# black orchid halfmoon X cambodian Halfmoon



## kellymhill (Apr 24, 2016)

Black orchid halfmoon male X Female cambodian Halfmoon

Black orchid male first spawn, cambodian female second spawn

I wasn't planning on breeding my cambodian female again but the female I want to breed him to dropped all her eggs before breeding and my male had a very nice nest. The cambodian looked like she was ready so I decide to give it a try but kept my eye on them. She's a fully grown female and can easily kill him if she wanted to. She must like what she saw because they are spawning right now (almost 2 hrs) and she seems to have a lot of eggs. No I think they are finally done time to remove her even though she looks like she wants to help him....she just picked up some eggs thay dropped from nest and put them in the back. Fascinating he just angerly flares at her but too busy (probably wary) to chase her away due to him being busy with their eggs.
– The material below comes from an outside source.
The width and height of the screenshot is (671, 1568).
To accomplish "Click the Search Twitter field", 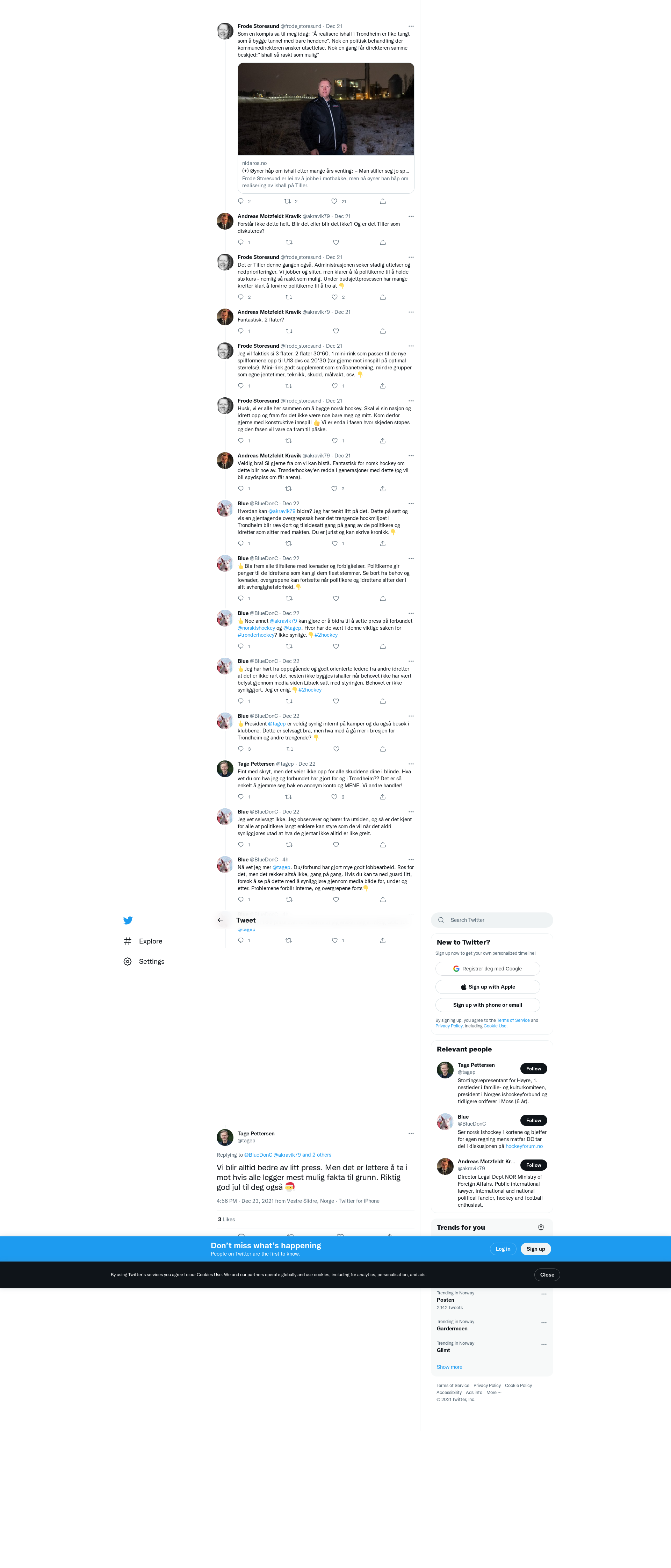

Even though she's trying to be helpful I think it is time to remove her before there's a fight.


----------



## dcg (Nov 5, 2015)

Dont remove her untill he chases her away.


----------



## kellymhill (Apr 24, 2016)

I pretty sure he's a bit timid by her she a fully grown female and can kill him easily if she wanted to. Also shes not a virgin *blush* I have 9 one month fry from her and another male.

I wasn't going breed her again but I know what these to combo colours would give me for frys and wow it is amazing (bred similar bettas colour together before) I was off of work and took the chance with complete supervision. Luckily for him she seemed to respect him and left the nest when he flared at him. I think she be one of those rare female bettas that may raise her fry herself if I gave her a chance. 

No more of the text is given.